Among Bangladesh’s economic handicaps is its susceptibility to the natural disaster of flooding from monsoon storms during the monsoon season during June to September each year.  Eighty percent of the country’s geography is flood plain, and 75 percent is less than 30 feet above sea level.  Every year at least 18 percent of the country is flooded with an estimated average of 5,000 people being killed and seven million homes destroyed.  Eighteen major floods occurred in the 20th Century.  In a severe flood, as much as 75 percent of the country is flooded, as was the case in 1998.  Other years when there was severe flooding were 1966, 1987, 1988, 2004 and 2007.

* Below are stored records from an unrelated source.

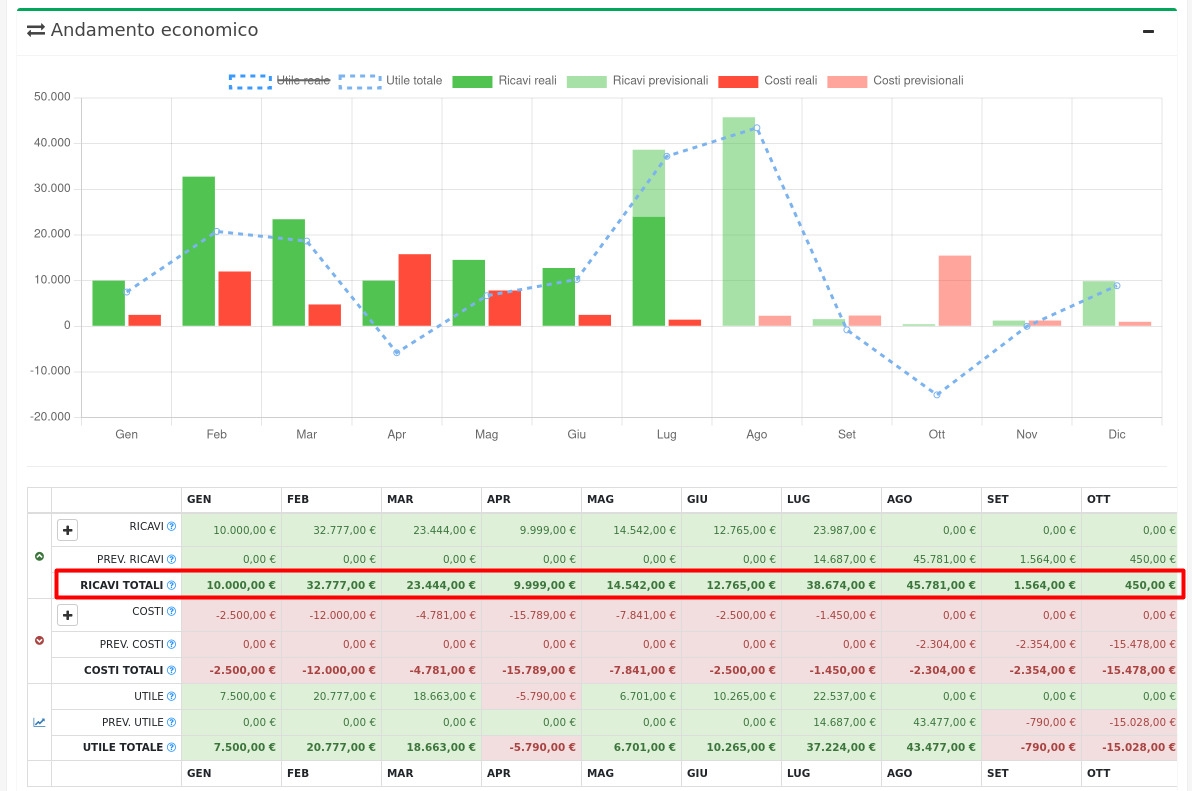
Task: Click the red down-arrow costs section icon
Action: pos(40,641)
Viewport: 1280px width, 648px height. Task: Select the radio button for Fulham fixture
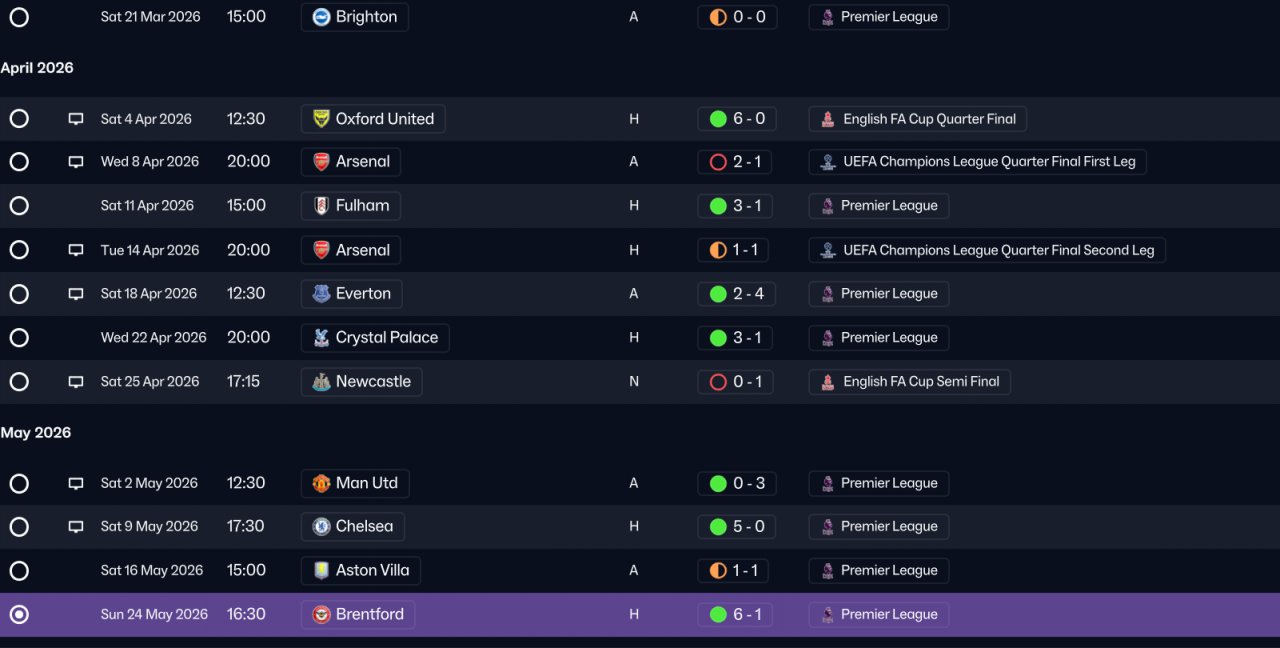(x=19, y=206)
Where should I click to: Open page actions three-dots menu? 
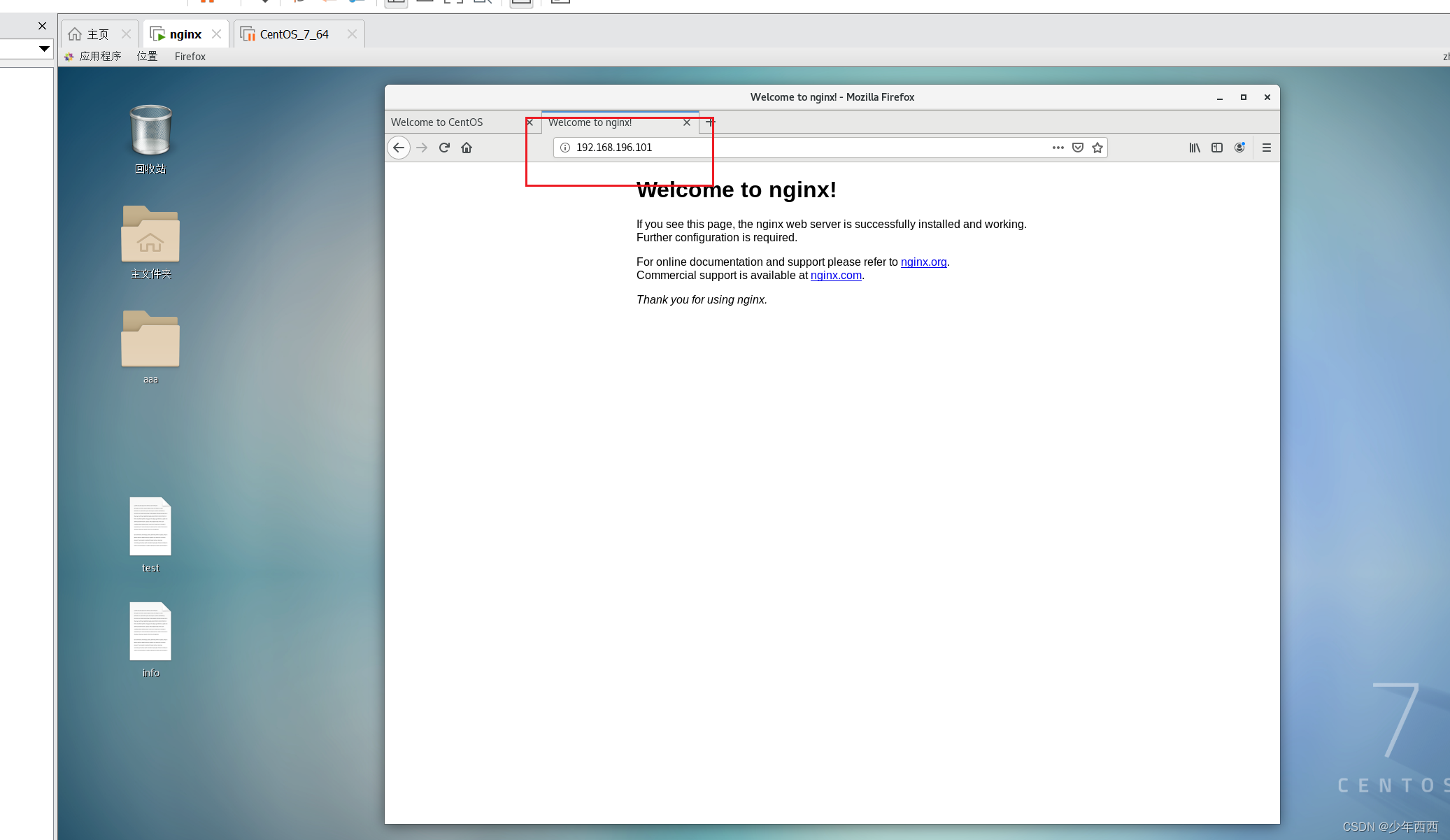coord(1058,148)
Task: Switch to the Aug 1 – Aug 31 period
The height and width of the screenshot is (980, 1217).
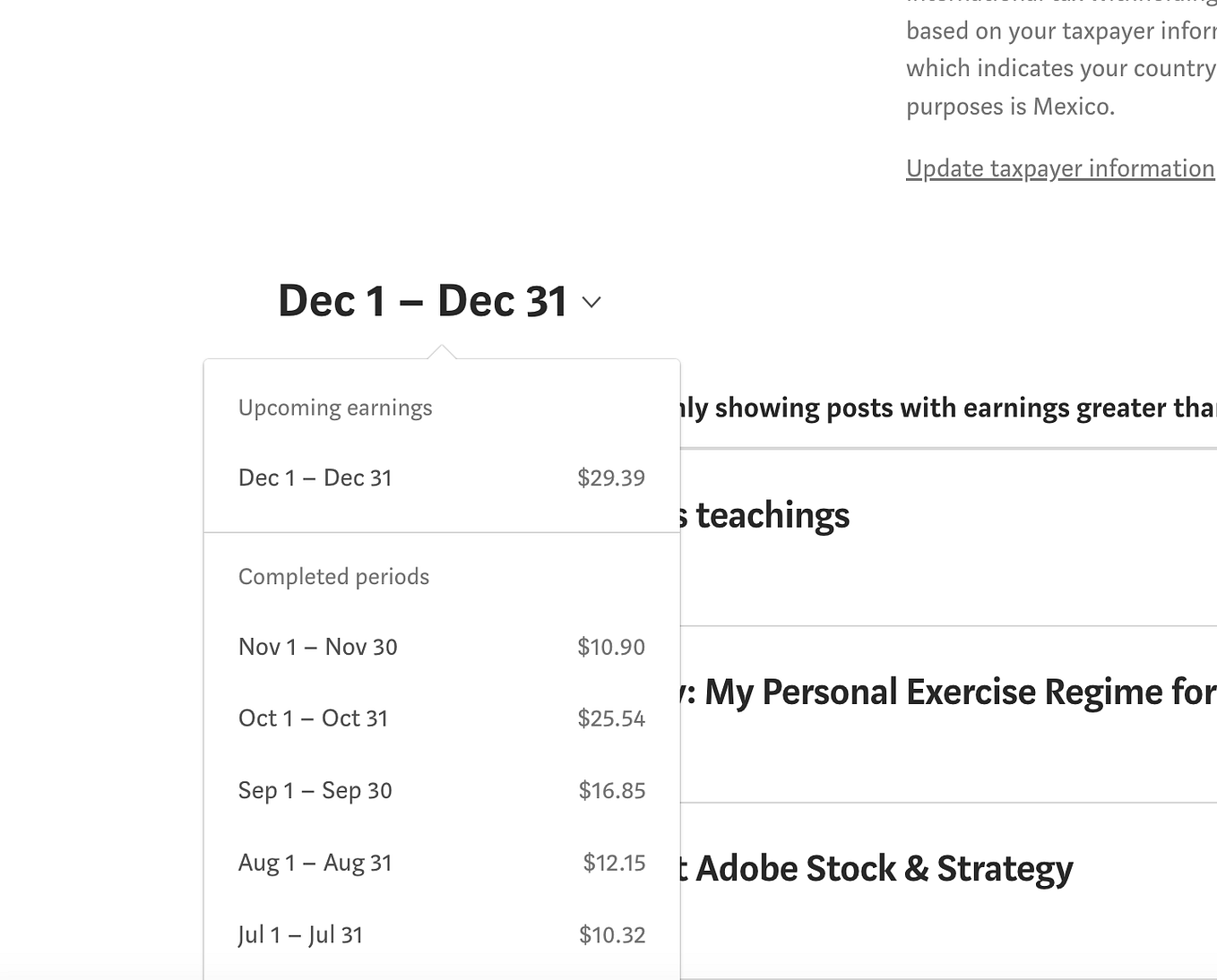Action: (x=315, y=864)
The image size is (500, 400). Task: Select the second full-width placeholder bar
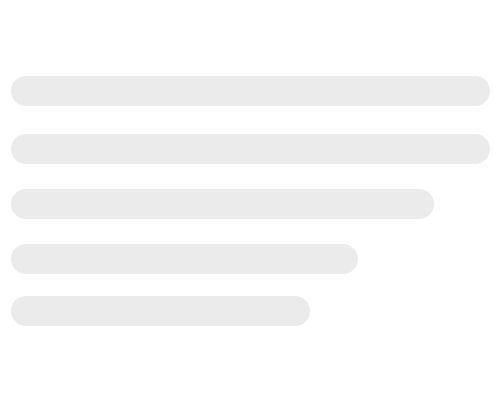click(x=250, y=149)
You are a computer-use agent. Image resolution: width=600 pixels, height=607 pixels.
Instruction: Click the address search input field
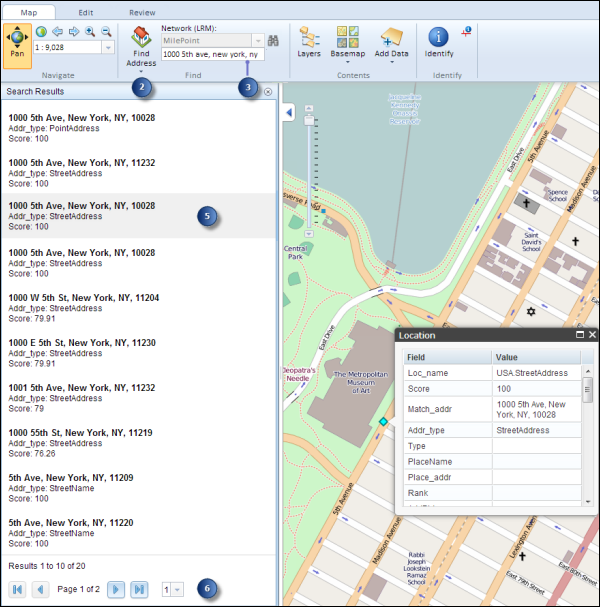pos(212,54)
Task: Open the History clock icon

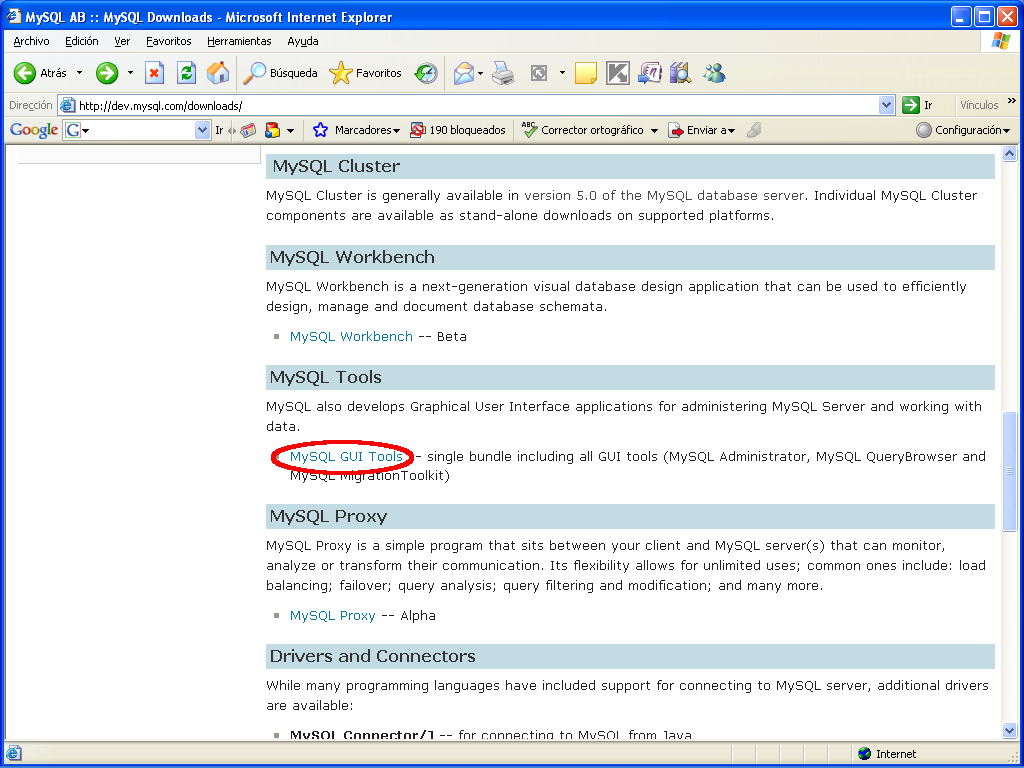Action: coord(426,73)
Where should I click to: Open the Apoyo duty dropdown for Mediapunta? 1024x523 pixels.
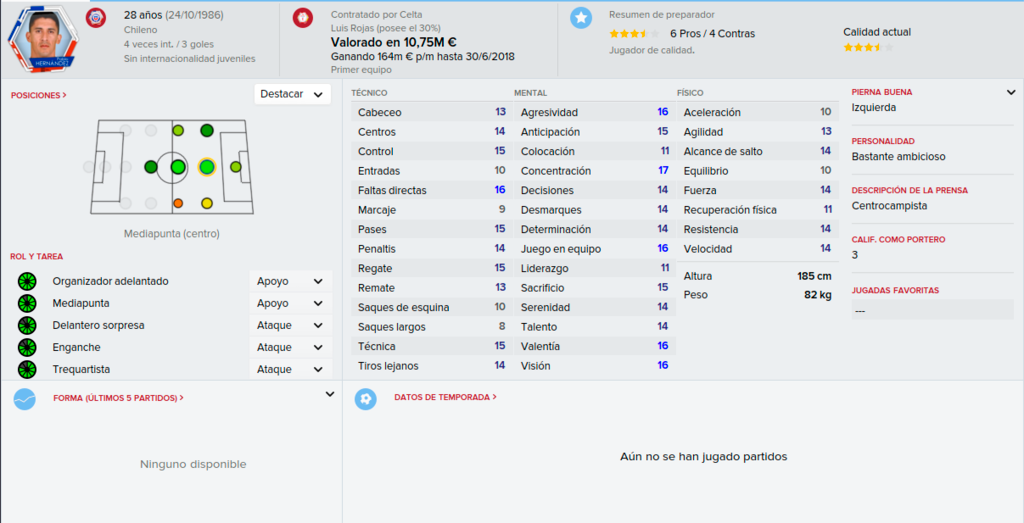point(290,303)
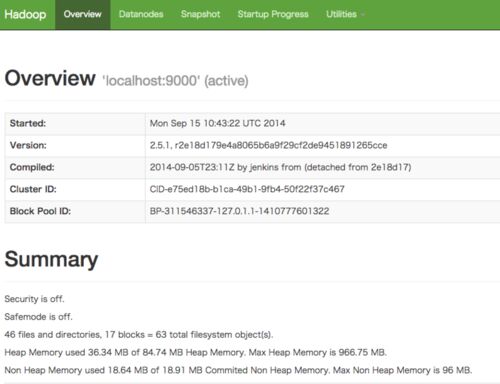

Perhaps Bangladesh will always be subject to the devastating economic effects of natural disasters like monsoon-generated flooding, but it has the potential to overcome its current man-made shortcomings – political instability, poor infrastructure, corruption, insufficient power supplies, and slow implementation of economic reforms.  To the good is the country’s large population of workers with its potential to provide low-cost manufacturing when wages in other countries like China are rising.  There are also the favorable centralized locations of its seaports for trade between East Asia and South Asia, and the emergence of new industries such as shipbuilding, pharmaceuticals and tourism.

Like its national animal, the Bengal tiger, Bangladesh is emerging from the jungle of its past history to fulfill a promise of growth and wellbeing.  For the Bangladesh government, in addressing the challenging tasks before it, there is an opportunity to follow the path of its national animal.  Tradition holds that the Bengal tiger is a symbol of life, force and justice.